Action progression networks for temporal action detection in videos

Abstract

This study introduces an innovative Temporal Action Detection (TAD) model that is distinguished by its lightweight structure and capability for end-to-end training, delivering competitive performance. Traditional TAD approaches often rely on pre-trained models for feature extraction, compromising on end-to-end training for efficiency, yet encounter challenges due to misalignment with tasks and data shifts. Our method addresses these challenges by processing untrimmed videos on a snippet basis, facilitating a snippet-level TAD model that is trained end-to-end. Central to our approach is a novel frame-level label, termed action progressions, designed to encode temporal localization information. The prediction of action progressions not only enables our snippet-level model to incorporate temporal information effectively but also introduces a granular temporal encoding for the evolution of actions, enhancing the precision of detection.
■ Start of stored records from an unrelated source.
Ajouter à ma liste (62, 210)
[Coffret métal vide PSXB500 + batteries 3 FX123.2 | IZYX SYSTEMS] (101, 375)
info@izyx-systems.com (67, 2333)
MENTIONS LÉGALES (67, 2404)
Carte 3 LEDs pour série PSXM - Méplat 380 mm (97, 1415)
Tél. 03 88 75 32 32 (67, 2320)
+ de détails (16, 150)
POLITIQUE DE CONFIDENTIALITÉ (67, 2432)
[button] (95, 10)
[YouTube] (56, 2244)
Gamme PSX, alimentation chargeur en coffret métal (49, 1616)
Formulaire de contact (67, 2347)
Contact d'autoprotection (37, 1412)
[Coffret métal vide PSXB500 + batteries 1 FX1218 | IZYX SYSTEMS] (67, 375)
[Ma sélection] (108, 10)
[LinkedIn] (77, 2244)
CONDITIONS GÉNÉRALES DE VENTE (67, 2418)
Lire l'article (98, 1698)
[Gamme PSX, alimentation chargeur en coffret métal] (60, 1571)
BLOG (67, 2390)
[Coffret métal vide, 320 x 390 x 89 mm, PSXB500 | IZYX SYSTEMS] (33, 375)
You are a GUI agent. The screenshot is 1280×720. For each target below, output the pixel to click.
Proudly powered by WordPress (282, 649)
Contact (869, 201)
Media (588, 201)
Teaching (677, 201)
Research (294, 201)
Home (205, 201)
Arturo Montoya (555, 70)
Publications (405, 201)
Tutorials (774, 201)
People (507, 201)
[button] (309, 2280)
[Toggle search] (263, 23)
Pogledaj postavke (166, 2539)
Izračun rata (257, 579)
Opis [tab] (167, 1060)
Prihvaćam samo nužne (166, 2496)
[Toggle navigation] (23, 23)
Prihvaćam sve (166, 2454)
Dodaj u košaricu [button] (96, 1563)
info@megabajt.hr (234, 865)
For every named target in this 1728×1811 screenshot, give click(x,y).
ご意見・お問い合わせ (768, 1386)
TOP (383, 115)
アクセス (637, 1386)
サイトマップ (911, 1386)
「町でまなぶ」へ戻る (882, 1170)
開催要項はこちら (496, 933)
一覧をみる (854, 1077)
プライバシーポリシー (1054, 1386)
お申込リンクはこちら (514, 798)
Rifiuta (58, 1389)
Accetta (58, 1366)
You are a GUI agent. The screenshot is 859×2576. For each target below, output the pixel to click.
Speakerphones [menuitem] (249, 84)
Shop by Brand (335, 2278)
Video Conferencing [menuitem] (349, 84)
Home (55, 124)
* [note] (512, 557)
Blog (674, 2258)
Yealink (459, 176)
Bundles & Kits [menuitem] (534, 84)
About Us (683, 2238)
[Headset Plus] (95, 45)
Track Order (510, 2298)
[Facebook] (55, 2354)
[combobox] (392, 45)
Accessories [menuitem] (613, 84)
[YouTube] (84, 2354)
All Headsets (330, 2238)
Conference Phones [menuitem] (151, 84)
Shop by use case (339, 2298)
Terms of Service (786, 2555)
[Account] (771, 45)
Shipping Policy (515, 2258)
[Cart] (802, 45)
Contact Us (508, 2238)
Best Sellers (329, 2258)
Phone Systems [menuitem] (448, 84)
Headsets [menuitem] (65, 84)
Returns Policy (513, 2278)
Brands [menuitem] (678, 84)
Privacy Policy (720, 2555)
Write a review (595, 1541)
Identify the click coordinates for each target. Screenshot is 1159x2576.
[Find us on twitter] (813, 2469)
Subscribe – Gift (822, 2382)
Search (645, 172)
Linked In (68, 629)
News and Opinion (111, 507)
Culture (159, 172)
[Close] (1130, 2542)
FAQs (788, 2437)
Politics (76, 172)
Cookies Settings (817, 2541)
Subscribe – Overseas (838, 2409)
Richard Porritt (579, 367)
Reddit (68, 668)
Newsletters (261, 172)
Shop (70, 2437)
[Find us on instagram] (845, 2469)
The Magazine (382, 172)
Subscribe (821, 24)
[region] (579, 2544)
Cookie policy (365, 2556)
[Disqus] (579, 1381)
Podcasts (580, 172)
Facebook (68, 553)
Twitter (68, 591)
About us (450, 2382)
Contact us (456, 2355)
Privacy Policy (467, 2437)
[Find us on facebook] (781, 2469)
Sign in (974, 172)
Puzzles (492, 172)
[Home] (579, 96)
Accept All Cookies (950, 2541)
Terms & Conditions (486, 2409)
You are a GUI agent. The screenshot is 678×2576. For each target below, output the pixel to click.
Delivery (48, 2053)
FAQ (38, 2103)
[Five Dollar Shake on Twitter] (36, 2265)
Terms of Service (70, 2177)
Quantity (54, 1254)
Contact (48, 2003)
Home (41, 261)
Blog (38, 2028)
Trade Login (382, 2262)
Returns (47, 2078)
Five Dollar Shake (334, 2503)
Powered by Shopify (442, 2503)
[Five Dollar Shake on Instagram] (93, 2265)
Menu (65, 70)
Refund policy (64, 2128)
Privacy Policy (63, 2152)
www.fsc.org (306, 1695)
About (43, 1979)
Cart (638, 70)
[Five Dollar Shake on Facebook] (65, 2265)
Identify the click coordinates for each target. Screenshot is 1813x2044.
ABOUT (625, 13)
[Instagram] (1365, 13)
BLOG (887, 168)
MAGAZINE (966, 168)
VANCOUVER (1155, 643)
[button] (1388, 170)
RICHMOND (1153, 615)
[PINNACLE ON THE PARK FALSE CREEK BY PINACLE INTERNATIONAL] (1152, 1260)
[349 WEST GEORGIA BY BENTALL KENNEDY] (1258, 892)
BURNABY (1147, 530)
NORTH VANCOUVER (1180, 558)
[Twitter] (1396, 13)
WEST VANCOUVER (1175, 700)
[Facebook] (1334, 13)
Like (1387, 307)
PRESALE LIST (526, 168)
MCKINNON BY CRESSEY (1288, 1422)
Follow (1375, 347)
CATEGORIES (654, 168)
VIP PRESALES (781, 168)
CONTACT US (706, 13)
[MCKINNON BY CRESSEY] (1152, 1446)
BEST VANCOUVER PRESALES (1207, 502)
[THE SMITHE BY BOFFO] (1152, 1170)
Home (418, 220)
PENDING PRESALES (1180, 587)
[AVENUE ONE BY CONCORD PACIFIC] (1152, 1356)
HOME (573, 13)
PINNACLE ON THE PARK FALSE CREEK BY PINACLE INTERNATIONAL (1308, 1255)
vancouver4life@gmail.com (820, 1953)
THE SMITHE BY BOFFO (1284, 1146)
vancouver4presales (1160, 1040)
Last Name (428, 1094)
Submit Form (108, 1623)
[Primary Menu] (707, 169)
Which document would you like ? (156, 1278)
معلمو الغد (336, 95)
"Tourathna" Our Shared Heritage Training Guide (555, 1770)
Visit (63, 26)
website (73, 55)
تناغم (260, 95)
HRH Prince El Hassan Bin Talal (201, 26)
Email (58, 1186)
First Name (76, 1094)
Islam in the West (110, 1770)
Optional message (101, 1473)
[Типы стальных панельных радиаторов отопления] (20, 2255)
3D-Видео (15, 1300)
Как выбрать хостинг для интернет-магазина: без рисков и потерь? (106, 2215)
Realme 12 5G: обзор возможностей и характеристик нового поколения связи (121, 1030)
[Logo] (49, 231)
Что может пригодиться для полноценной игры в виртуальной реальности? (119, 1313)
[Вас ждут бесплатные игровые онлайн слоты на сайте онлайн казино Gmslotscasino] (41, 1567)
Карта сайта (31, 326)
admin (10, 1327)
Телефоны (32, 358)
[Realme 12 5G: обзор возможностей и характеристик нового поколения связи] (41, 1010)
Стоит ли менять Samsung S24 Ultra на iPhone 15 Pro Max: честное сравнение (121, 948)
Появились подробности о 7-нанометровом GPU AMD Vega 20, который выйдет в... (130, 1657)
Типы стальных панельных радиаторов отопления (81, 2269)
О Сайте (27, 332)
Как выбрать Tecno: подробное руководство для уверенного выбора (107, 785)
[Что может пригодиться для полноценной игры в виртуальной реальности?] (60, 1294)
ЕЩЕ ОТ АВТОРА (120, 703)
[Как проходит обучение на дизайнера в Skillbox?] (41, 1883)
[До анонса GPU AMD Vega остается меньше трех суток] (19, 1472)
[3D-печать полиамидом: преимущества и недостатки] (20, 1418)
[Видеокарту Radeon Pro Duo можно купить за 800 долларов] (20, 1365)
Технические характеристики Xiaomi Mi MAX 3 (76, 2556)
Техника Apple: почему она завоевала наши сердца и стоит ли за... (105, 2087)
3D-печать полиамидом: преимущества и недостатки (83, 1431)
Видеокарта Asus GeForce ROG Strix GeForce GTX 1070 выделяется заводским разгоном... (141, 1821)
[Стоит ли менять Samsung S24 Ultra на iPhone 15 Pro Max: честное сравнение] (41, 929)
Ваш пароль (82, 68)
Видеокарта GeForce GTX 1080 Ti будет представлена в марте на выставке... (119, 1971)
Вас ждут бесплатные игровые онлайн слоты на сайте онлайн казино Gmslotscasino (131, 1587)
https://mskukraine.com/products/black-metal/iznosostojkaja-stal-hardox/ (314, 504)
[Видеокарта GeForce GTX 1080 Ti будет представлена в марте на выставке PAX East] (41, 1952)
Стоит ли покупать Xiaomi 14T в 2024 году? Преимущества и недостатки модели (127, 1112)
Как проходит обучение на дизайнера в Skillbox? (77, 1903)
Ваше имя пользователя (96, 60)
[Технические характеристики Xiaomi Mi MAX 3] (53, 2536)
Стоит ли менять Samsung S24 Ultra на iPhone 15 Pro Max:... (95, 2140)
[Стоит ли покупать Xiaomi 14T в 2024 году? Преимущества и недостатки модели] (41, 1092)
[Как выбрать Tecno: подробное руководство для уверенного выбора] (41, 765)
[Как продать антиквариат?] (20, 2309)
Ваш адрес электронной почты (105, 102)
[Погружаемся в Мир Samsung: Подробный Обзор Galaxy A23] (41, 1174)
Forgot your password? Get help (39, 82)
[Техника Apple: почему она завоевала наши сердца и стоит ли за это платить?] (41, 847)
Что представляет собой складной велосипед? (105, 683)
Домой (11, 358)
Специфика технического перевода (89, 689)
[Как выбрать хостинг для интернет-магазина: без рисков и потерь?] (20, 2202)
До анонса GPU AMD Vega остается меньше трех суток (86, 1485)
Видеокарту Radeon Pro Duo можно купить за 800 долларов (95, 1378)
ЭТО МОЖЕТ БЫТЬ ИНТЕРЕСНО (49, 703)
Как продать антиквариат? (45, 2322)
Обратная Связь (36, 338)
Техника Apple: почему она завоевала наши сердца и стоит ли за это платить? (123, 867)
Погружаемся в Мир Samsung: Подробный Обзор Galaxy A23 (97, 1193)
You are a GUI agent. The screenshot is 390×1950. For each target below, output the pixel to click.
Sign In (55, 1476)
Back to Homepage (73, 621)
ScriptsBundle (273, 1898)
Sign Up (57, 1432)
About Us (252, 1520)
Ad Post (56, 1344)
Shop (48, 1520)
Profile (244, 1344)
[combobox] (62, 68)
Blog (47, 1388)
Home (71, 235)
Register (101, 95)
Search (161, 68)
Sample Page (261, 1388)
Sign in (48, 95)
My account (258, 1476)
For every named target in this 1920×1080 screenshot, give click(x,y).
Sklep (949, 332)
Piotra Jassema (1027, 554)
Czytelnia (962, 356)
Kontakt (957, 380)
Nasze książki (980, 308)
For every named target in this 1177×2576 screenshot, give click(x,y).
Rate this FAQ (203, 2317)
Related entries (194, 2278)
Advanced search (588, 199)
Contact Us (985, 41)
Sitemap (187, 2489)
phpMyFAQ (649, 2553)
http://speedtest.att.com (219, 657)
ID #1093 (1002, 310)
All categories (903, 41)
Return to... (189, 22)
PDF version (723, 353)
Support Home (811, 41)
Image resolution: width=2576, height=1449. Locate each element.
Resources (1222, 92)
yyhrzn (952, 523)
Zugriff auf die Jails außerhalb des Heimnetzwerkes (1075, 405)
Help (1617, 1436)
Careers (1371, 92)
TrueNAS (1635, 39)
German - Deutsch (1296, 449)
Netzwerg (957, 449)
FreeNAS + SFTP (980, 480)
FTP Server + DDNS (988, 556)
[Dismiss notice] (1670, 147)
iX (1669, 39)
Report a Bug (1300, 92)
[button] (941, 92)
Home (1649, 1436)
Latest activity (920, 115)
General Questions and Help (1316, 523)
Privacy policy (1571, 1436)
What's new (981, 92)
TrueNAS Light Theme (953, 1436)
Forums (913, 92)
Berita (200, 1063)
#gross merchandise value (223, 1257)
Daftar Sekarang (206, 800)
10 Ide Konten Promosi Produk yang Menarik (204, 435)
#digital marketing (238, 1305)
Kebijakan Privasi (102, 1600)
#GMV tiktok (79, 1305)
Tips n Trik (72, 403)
Beyond a streamlined pipeline, our model introduces several novel capabilities: 1) It directly learns from raw videos, unlike prevalent TAD methods that depend on frozen, pre-trained feature extraction models; 2) It is flexible for training with trimmed and untrimmed videos; 3) It is the first TAD model to avoid the detection of incomplete actions; and 4) It can accurately detect long-lasting actions or those with clear evolutionary patterns. Utilizing these advantages, our model achieves commendable performance on benchmark datasets, securing averaged mean Average Precision (mAP) scores of 54.8%, 30.5%, and 78.7% on THUMOS14, ActivityNet-1.3, and DFMAD, respectively.